[TEXTE À LIRE]
···

L’abus d’égalité obéit à la même philosophie que l’abus de minorité. Ici, deux associés possédant chacun la moitié du capital social s’opposent mutuellement au point de mettre en péril le fonctionnement de la société.

Lorsque l’abus d’égalité est caractérisé, l’égalitaire coupable d’abus peut être condamné à des dommages-intérêts.

Si le conflit persiste, le juge peut être amené à dissoudre la société pour absence d’affectio societatis ou mésintelligence évidente.

C’est la détermination de s’associer et de collaborer sur un pied d’égalité qui caractérise l’affectio societatis : un vrai pacte social où chacun exprime sa volonté.

Au final, quels que soient les cas (abus de majorité, de minorité ou d’égalité), la seule voie pour les associés est la prise en compte de l’intérêt social, véritable boussole et fondement d’équité entre associés. L’intérêt social doit être une règle de conduite intangible.

···

[MATÉRIEL FOURNI]
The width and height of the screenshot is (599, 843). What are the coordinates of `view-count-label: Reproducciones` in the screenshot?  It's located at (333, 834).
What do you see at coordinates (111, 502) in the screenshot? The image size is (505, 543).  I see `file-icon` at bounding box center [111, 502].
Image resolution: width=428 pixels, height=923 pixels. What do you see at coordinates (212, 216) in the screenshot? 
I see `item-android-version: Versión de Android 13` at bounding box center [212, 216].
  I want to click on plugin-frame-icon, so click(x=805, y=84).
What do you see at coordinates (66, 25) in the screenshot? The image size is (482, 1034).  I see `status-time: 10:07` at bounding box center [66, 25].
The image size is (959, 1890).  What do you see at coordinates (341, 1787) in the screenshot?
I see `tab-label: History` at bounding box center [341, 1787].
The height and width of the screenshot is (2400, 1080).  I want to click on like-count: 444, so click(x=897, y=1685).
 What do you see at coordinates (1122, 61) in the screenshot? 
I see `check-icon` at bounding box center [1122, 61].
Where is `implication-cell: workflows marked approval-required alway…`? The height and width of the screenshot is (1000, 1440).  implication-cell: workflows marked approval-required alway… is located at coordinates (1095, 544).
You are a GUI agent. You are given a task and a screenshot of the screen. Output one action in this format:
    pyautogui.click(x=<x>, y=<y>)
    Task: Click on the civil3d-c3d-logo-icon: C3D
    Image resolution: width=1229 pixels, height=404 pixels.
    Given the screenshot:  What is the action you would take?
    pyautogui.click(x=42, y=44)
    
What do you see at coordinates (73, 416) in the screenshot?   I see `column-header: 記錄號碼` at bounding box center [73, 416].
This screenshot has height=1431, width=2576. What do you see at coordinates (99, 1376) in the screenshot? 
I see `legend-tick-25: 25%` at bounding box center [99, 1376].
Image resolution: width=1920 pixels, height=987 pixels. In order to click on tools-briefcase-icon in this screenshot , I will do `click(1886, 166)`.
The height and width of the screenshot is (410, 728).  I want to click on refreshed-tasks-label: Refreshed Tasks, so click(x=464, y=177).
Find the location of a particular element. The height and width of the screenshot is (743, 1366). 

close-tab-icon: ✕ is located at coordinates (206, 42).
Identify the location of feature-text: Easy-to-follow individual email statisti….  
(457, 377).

···

[CONSIGNE A]
Résumez en deux phrases le texte sur l'abus d'égalité.
[CONSIGNE B]
Transposez en tableau Markdown, avec les colonnes N° et Contenu, les lignes des enregistrements comprises entre celle qui contient « This screenshot has » et celle qui contient « center [99, 1376]. », bornes incluses, en omettant les lignes vides.

[RÉPONSE RÉDIGÉE A]
L'abus d'égalité survient lorsque deux associés détenant chacun la moitié du capital social s'opposent au point de mettre en péril le fonctionnement de la société. L'associé fautif peut être condamné à des dommages-intérêts et, si le conflit persiste, le juge peut dissoudre la société, la seule voie pour les associés restant en tout cas la prise en compte de l'intérêt social.

[RÉPONSE RÉDIGÉE B]
| N° | Contenu |
|---|---|
| 1 | This screenshot has height=1431, width=2576. What do you see at coordinates (99, 1376) in the screenshot?  |
| 2 | I see `legend-tick-25: 25%` at bounding box center [99, 1376]. |